PLFSS 2024 : le gouvernement affiche ses ambitions
Placé sous le signe de la maîtrise des dépenses, le projet de loi de financement de la Sécurité sociale prévoit quelques investissements nouveaux, mais pas de reste à charge supplémentaire pour les assurés sociaux.
Pas de surprise… ou presque. Le nouveau projet de loi de financement de la Sécurité sociale a été officiellement présenté mercredi dernier par les représentants des ministres de l’Autonomie, de l’Economie et de la Santé. Réduction du déficit oblige, le gouvernement mise sur la responsabilisation des industriels, des prescripteurs et des assurés pour concrétiser ses ambitions : maîtriser les coûts de santé sans pénaliser l’accès aux soins des Français. Médicaments et dispositifs médicaux, actes et prescriptions, arrêts de travail, transports sanitaires, fraudes sociales… Le PLFSS prévoit un plan d’économies de 3,5 milliards d’euros. Il consent également des investissements choisis pour prévenir certaines maladies et amoindrir les pénuries. Hors dépenses en lien avec la crise sanitaire, l’Ondam progressera de 3,2 % pour atteindre 254,9 milliards d’euros en 2024. Dans une conjoncture dégradée, marquée par une inflation chronique, la puissance publique compte notamment sur le retour au « plein emploi » pour tenir un objectif optimiste, sinon irréaliste, au regard des dernières prévisions budgétaires.

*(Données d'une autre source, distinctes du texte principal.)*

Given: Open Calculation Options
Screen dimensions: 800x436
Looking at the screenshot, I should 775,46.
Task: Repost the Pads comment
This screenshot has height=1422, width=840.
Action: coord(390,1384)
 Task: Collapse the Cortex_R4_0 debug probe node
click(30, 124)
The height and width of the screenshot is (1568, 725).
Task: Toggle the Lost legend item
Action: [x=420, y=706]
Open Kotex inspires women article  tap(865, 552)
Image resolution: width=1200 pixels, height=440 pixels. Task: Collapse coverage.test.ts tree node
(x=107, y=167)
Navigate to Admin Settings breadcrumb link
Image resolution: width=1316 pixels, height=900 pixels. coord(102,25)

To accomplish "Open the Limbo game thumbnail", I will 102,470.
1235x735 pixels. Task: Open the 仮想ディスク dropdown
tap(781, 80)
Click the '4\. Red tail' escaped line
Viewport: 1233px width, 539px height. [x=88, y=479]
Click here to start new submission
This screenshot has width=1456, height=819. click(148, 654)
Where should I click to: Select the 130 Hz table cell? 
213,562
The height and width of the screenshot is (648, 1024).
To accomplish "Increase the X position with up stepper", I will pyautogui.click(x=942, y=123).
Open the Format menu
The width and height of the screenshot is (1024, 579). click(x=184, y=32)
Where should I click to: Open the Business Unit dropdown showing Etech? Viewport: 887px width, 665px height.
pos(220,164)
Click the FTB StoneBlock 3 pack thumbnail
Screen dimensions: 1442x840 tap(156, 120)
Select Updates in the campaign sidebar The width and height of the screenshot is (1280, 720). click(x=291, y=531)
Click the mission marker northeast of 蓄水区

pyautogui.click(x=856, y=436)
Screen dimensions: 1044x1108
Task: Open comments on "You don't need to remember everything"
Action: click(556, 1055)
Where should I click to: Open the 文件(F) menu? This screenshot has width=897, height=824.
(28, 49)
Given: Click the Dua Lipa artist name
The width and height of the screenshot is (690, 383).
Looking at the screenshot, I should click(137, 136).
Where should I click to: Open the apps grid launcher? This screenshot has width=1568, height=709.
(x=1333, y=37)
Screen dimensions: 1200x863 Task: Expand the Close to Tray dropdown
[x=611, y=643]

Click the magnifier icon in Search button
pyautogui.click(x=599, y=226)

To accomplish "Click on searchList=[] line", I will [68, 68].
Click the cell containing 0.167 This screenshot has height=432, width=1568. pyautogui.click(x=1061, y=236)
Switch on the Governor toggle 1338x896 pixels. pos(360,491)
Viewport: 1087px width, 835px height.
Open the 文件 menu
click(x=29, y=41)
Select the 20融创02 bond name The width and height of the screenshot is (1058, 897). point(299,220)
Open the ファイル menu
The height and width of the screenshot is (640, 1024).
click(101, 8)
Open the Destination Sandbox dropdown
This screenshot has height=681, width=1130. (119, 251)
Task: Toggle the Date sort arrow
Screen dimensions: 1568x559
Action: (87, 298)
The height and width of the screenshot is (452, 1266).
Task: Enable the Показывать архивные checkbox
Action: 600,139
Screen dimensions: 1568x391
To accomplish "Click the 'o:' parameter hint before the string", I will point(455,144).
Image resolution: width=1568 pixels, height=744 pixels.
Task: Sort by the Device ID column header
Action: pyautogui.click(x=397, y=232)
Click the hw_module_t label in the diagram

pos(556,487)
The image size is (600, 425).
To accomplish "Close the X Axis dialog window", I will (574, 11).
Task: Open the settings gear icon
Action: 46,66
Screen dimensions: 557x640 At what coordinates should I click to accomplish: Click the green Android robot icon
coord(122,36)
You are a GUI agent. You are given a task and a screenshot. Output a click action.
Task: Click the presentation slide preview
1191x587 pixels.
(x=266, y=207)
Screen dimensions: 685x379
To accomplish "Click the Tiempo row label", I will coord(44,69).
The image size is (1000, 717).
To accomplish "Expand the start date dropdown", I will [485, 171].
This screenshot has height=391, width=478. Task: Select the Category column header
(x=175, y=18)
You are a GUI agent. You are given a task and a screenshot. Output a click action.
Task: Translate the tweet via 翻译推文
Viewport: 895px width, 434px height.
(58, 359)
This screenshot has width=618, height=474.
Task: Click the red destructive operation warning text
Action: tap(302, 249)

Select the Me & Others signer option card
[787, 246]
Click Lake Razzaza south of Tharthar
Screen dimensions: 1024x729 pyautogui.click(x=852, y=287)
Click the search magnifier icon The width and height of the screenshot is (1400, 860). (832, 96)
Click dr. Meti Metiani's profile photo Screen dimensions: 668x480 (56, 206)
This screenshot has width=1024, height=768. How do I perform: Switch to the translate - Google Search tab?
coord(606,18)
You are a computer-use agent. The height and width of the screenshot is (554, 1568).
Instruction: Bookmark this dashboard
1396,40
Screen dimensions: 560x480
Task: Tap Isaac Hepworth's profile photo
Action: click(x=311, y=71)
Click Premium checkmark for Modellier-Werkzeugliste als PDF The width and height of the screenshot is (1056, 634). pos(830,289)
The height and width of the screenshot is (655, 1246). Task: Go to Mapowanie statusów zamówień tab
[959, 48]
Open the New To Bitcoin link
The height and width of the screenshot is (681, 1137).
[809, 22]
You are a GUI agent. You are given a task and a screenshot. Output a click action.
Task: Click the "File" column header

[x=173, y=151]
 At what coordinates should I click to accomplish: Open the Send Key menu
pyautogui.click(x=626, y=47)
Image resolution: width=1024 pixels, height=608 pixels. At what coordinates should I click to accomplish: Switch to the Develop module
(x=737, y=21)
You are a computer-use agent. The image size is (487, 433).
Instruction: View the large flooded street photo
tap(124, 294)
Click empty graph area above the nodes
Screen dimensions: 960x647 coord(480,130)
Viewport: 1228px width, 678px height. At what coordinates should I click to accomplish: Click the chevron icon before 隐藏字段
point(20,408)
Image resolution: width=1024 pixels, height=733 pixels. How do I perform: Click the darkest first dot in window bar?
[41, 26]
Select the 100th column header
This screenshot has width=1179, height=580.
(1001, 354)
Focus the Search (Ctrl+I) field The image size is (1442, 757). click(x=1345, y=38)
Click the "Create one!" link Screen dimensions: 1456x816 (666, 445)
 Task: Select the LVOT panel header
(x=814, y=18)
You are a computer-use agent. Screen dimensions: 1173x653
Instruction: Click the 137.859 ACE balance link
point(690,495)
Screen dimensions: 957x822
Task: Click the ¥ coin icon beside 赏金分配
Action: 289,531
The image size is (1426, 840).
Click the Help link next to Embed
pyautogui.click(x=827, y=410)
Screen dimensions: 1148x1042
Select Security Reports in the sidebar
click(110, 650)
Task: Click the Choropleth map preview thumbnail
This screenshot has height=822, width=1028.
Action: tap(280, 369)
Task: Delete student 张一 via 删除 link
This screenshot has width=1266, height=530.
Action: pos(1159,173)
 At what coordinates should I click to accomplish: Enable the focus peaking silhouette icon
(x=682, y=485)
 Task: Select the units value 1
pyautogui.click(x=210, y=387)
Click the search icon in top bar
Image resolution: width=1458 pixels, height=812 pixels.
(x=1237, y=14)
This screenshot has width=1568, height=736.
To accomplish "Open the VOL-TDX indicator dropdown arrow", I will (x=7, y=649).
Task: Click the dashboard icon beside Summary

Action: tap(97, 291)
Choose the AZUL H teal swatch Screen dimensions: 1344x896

Le virage de la prévention
La plupart des mesures ne sont pas nouvelles, mais elles occupent une place centrale dans un texte de loi, peut-être même pour la première fois. A des degrés divers, plusieurs dispositions emblématiques doivent accentuer le virage de la prévention : la mise en œuvre de la campagne de vaccination contre le papillomavirus dans les collèges et la suppression du ticket modérateur de certains vaccins, la gratuité des préservatifs dans les officines et le remboursement des protections périodiques réutilisables pour les moins de vingt-six ans* ou encore le déploiement des bilans de prévention créés par la LFSS 2023. Autre axe stratégique majeur : le gouvernement fournit trois solutions palliatives pour atténuer les effets des pénuries médicamenteuses**. En cas de tension constatée sur un produit, le ministre chargé de la Santé pourra prendre un arrêté pour rendre temporairement obligatoire les ordonnances dites de dispensation conditionnelle et la délivrance de médicaments à l’unité, mais aussi interdire ou limiter la téléprescription. Entre accès aux soins et bon usage, les pharmaciens d’officine pourront par ailleurs prescrire des antibiotiques contre l’angine et la cystite simple après la réalisation d’un test rapide d’orientation diagnostique.
Le grand absent
Le gouvernement envisageait sérieusement de doubler le montant des franchises médicales et des participations forfaitaires des assurés sociaux pour « responsabiliser les patients et réduire la surconsommation de médicaments ». Il n’en sera rien… pour le moment. Porté par Bruno Lemaire, Thomas Cazenave et Aurélien Rousseau depuis plusieurs semaines, le sujet ne fait pas l’unanimité au sein de la majorité. Le message est clair : la mesure est en cours de discussion et sa mise en œuvre se fera par voie règlementaire. Les incidences économiques et sanitaires de cette réforme controversée ne sont pas neutres. D’après les calculs de Bercy, elle pourrait rapporter entre 700 et 900 millions d’euros par an. Selon ses détracteurs, elle pourrait aggraver le renoncement aux soins pour ceux qui en ont le plus besoin, soit les plus fragiles et les plus malades. Dans un contexte inflationniste, la moindre hausse du reste à charge des ménages ne manquerait pas de susciter des débats animés sur les bancs de l’Assemblée. Un amendement de dernière minute n’est toutefois pas exclu au cours de la navette parlementaire. Prélèvement obligatoire ou non, le projet gouvernemental pourrait être une nouvelle fois frappé du sceau du 49.3. Cette arme constitutionnelle avait été dégainée cinq fois durant l’examen de la LFSS 2023.
Jonathan Icart
(*) Les bénéficiaires de la complémentaire santé solidaire pourront également prétendre au remboursement des culottes et des coupes menstruelles sans limite d’âge.
(**) Le gouvernement prévoit aussi d’autoriser et d’utiliser des « préparations officinales spéciales » dans le cadre du « plan blanc médicaments ».